The measures come days after data showed consumer price inflation hitting a 7-year high

South Korea spends US$10.2 billion to ease oil surge crisis

South Korea said on yesterday it would spend 10.5 trillion won (US$10.2 billion) over a year to help ease the financial burden on some 14 million people from a surge in oil prices, calling the situation a crisis.
Prime Minister Han Seung-soo told a news conference the government planned to refund part of the additional money that low income earners spend on buying fuel.
"The super-high oil prices are affecting not only our country but the whole world. But the difficulty is especially severe with our country that produces not a single drop of oil but is the world's fifth-largest oil consumer," Han said.

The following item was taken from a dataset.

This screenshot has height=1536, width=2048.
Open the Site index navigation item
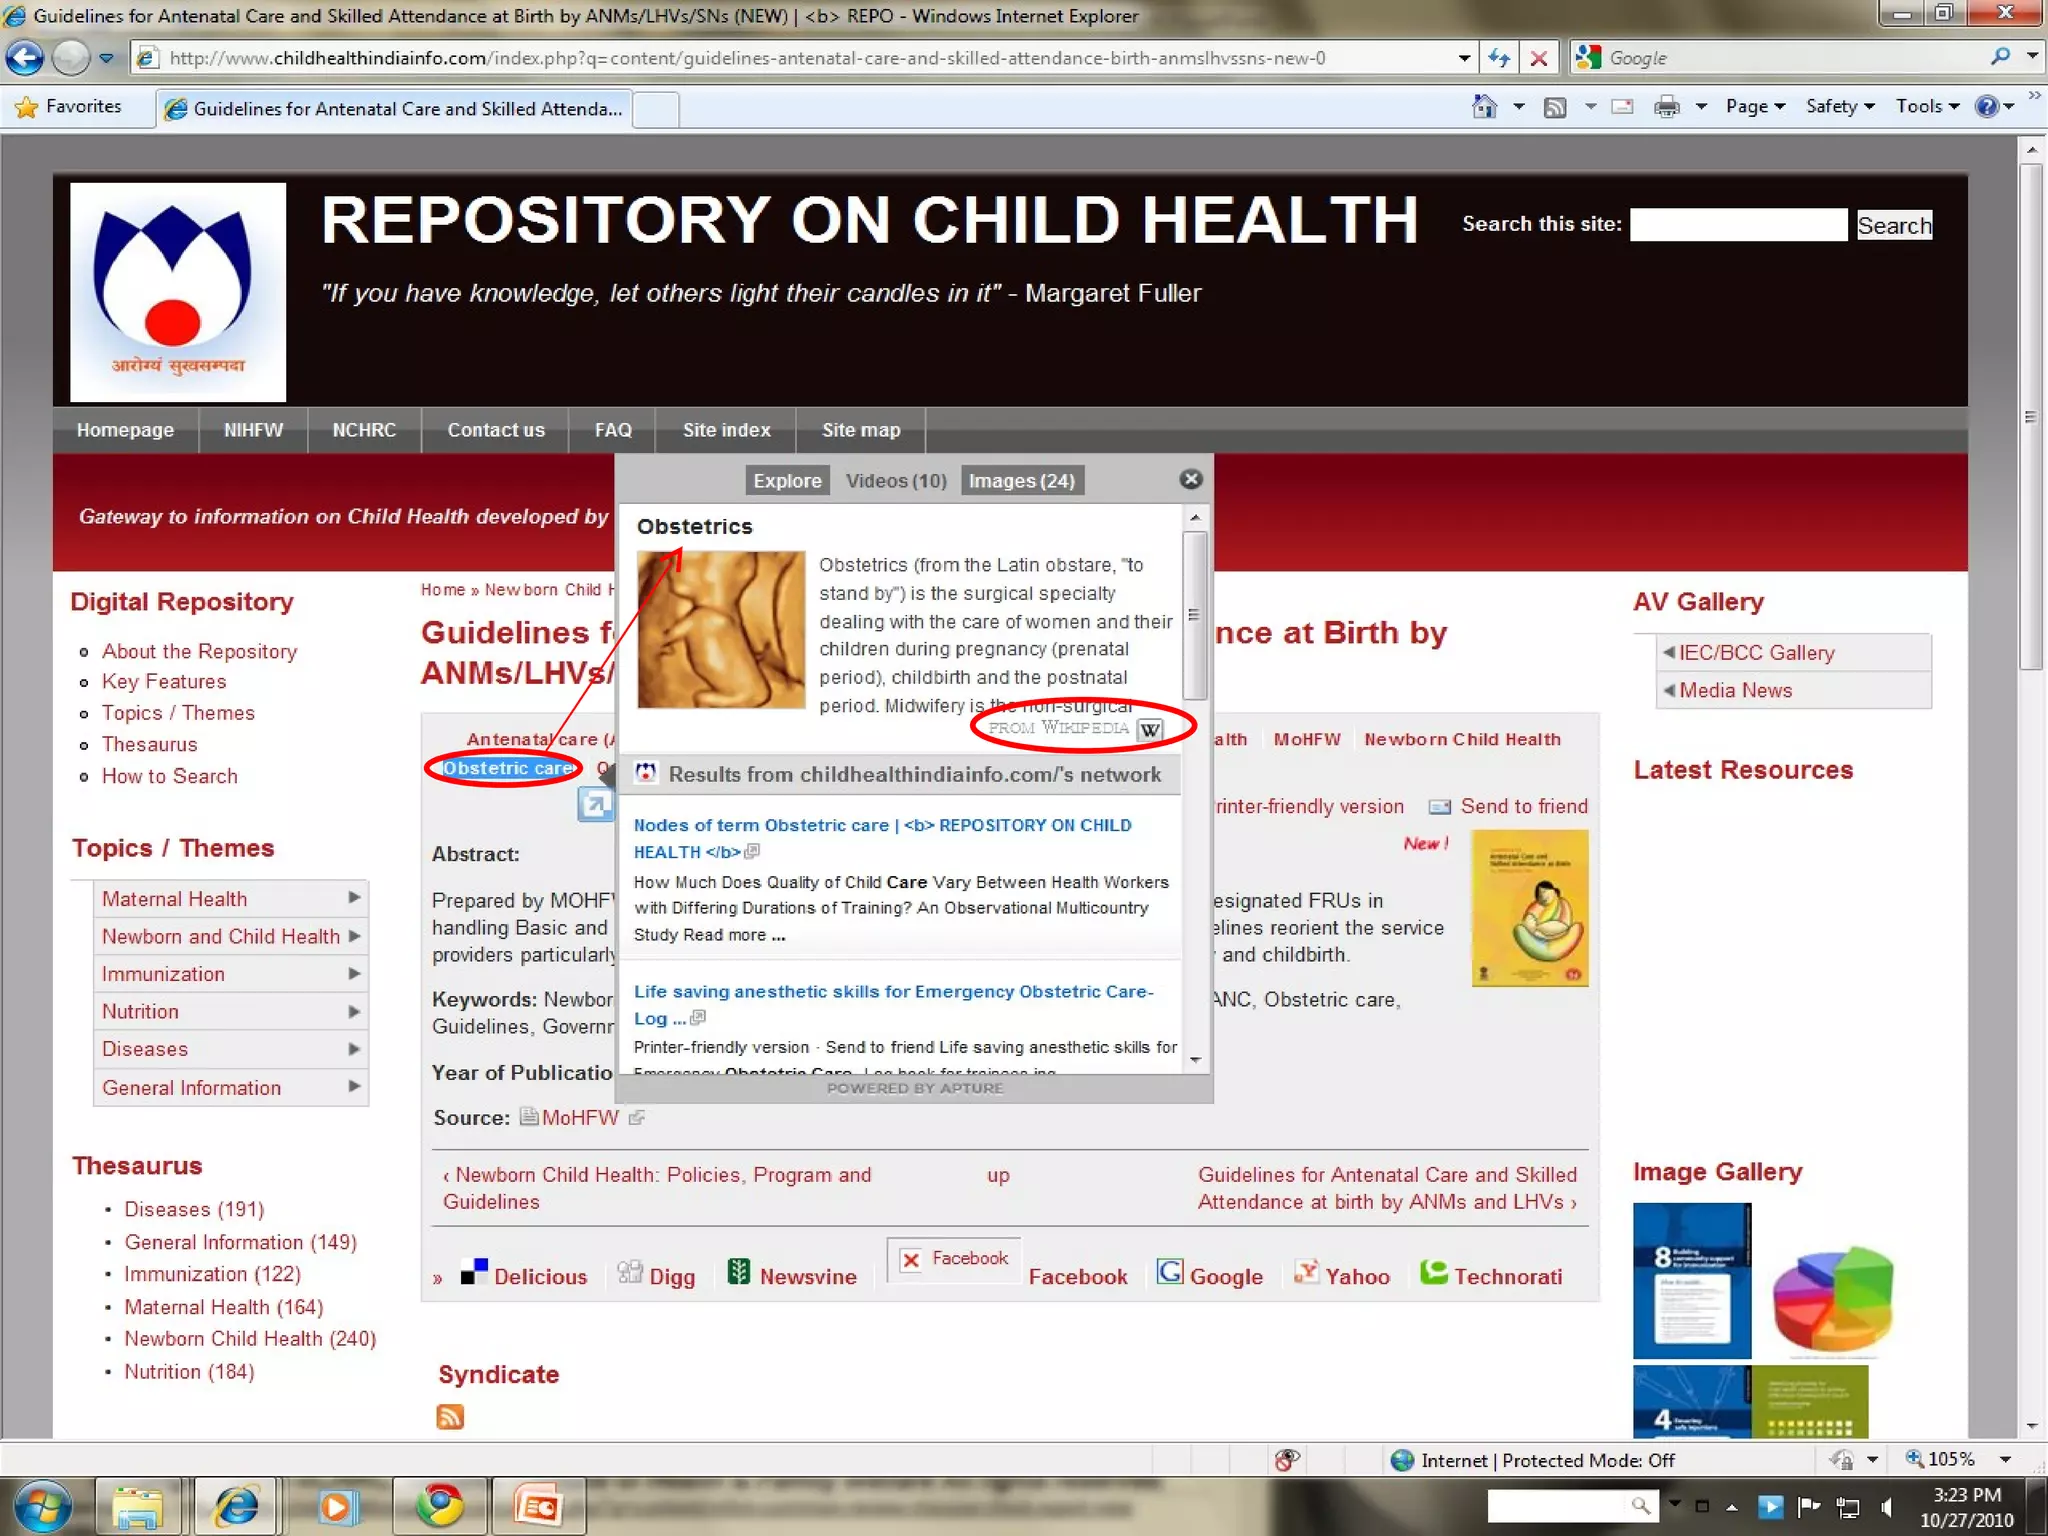click(x=726, y=430)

South Korea's financial measures to alleviate the pain on oil users come as other Asian countries roll back oil subsidies which are proving too costly for governments to shoulder.

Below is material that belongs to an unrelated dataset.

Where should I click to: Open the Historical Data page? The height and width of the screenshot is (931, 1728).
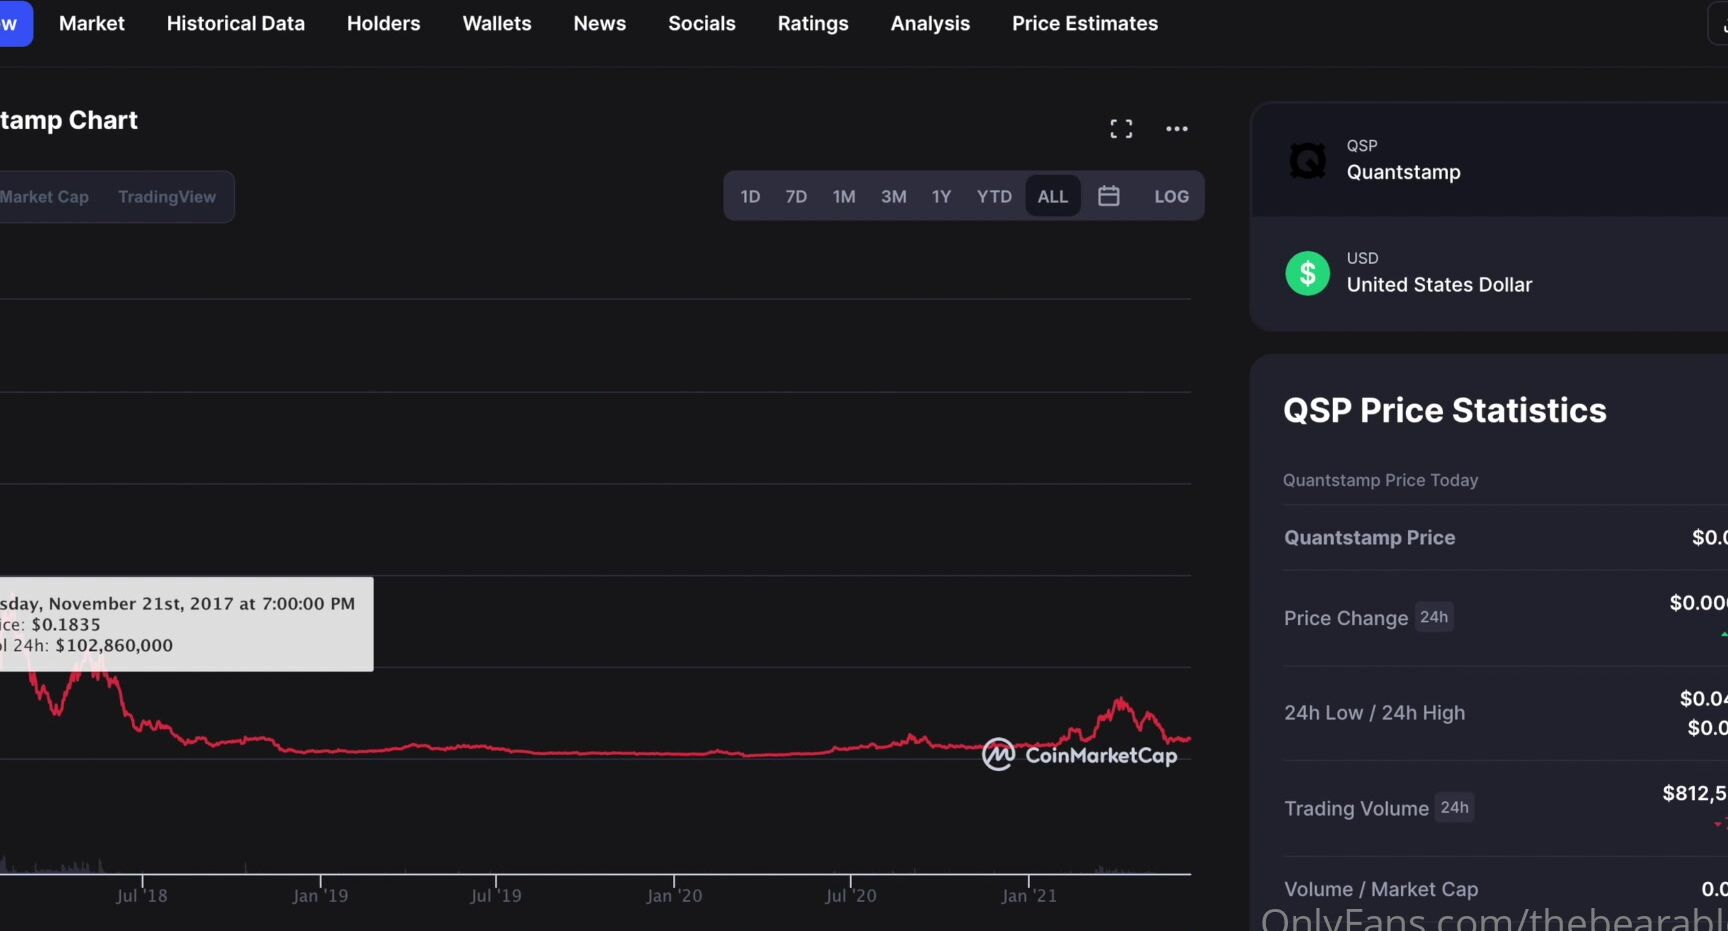235,23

India and Malaysia raised fuel prices last week, joining a growing list of Asian governments no longer able to afford big subsidies and triggering protests.
South Korea's package accounts for half of the additional cost rising oil prices cost the country of 49 million people annually, Han said.
He added the government did not need to collect more tax or incur debt to fund the package but would use surplus tax revenues from last year and a surplus expected over the next year.
The measures come days after data showed annual consumer price inflation in May hit a seven-year high of 4.9 percent, led by fuel costs and staying above the central bank's target of between 2.5 percent and 3.5 percent for the sixth month in a row.
Finance Minister Kang Man-soo said the government did not lower domestic levies on fuel sales as lower taxes could spur consumption and it wanted to ensure the poor benefited more.
Prime Minister Han said the government would consider cutting domestic fuel sales taxes and other additional measures once the Dubai crude price 1M-rose past US$170 per barrel. Prices are presently at US$122.89.
Group of Eight energy ministers are set to meet on Sunday amid unprecedented volatility in oil markets and growing public discontent over a failure by governments to soften the blow on consumers as crude prices climbed further on Friday, rising more than US$10 to a record US$139 a barrel.
Energy officials from five top consumer nations including South Korea urged producers to step up investment on Saturday, but they offered no new ideas on how to deal with record prices.
The United States called for an end to heavy price subsidies that protect many Asian drivers from soaring costs, but China and India said they could only raise domestic rates gradually in view of their fragile economies.